* [Quoted passage]:
%%

Lore from The Lazarette.... a look back,
Courtesy of the Honourable Doug Adkins and
The H.W. McCurdy Marine History of the Pacific Northwest
It's a big book almost any way you look at it. Its buckrum binding houses 736 pages. Those pages are divided into 61 chapters, crammed with 2,000 pictures and the 950,000 words it took writer Gordon Newell to sketch the story of ships and men of the waterfront and the sea from 1896 to 1965.
These 70 years bridged the eras of sail, of coal, of oil, and now, of nuclear power aboard our ships. They saw booms and busts, hot wars and cool peace, gold rushes, launching and sinking, arrivals, and final departures.
Newell has told his story well, revering maritime history and the people who made it. He has also provided the deft touch of a professional writer and a dash of sardonic humor now and again to give the text a welcome crackle.
The history opens in 1895 with Nippon Yusen Kaisha, in company with the Great Northern Railway and Captain James Griffiths, opening the first regular Japanese steamship service to Seattle. It closes with the death in 1965 of
'Einar Endresen, 83, an old-time sparmaker whose father founded the Endresen Spar & Lumber Co at Aberdeen, which he later managed, furnishing masts and spars to sailing vessels on the Pacific and the Atlantic coasts.'
In between are many well-remembered sea stories of the Northwest–stories such as the construction of the battleship NEBRASKA, the arrival of the 'ton of gold' ship PORTLAND, the fading of the Puget Sound Mosquito Fleet, and the rise of the waterfront unions from blood and grime to positions of responsibility.

%%

* [Dataset content]:
%%

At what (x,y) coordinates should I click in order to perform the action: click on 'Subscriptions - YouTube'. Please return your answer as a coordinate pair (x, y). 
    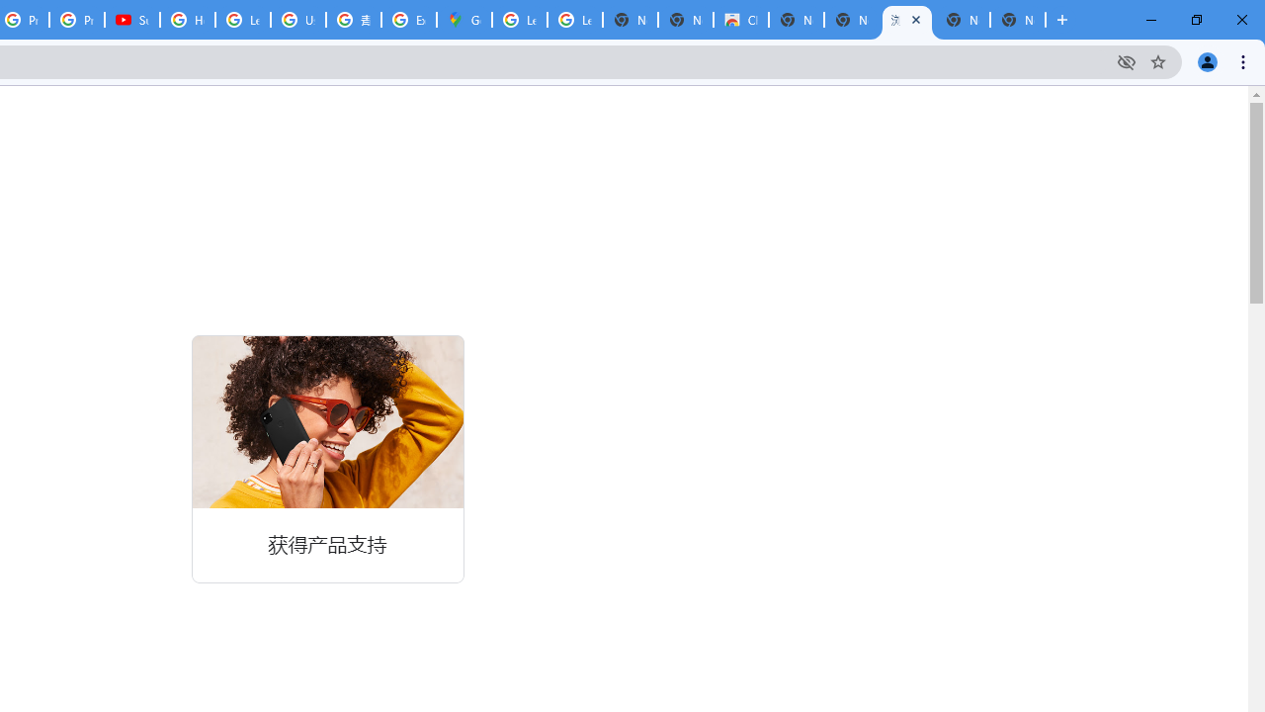
    Looking at the image, I should click on (131, 20).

%%

* [What you should do]: Resume the piece on The H.W. McCurdy Marine History of the Pacific Northwest, picking up after its last sentence. The listing is separate material and has no connection to the text about the marine history book.

* [Result of the exercise]:
Many of the stories are less well-remembered. For instance, the story of the two submarines built in Seattle and bought by the Province of British Columbia at the start of WW I. British Columbia's premier borrowed money from a bank to buy the subs, and Newell comments, 'For a time British Columbia enjoyed the historic distinction of being the only province of Canada to own its own mortgaged Navy.'
Newell memorializes, too, the Puget Sound skipper who went on to become admiral of the Turkish Navy and the ill-starred Skagit sailor who departed this vail by wrapping the anchor rope around his neck and jumping.
The McCurdy Marine History is not just history of Seattle or Puget Sound, of course. Its stated geographic range is from the California border north into the Arctic Ocean.
Newell has done a responsible, commendable job. He was strengthened and guided in this effort by a distinguished sponsor and a conscientious board of review. The book would have been impossible without an 'angel.' That angel and guiding light of the history was wealthy, now retired, Seattle shipbuilder, Horace McCurdy.
Early in 1963, McCurdy established a grant with the Seattle Historical Society for the research and writing of the new History. He picked Newell to do the writing. The grant grew as the book grew. It started at around $50,000 by the time Superior Publishing began distributing the 1,500 volume press run of the McCurdy History. That grant, of course, won't be paid back. Whatever small profits come will go to the Historical Society and to publisher Albert Salisbury for his gamble in putting out the book (Publishers of Lewis and Dryden went broke on it.)
McCurdy is an admitted dewy-eyed lover of things of the seas. He also is a hardheaded businessman. He wanted the best, most authentic history he could buy with his $50,000. To ensure this be assembled a review board of 17 men, all authorities on one or more phases of subjects to be covered in the History. That review board read three progressive manuscripts of the book. Members made suggestions to author Newell and supplied source material. Some even contributed sections for his editing.
The result of McCurdy's and Newell's work and the contributions of the review board, coupled with the rich material of 70 years of Northwest maritime history is a handsome volume as impressive as it looks."
Don Page review published by the Seattle Post-Intelligencer 21 May 1967. This review was extracted from Don't Leave Any Holidays Volume II, H.W. McCurdy. Inscribed copy number 38. Published July 1981. Saltwater People Historical Society collection.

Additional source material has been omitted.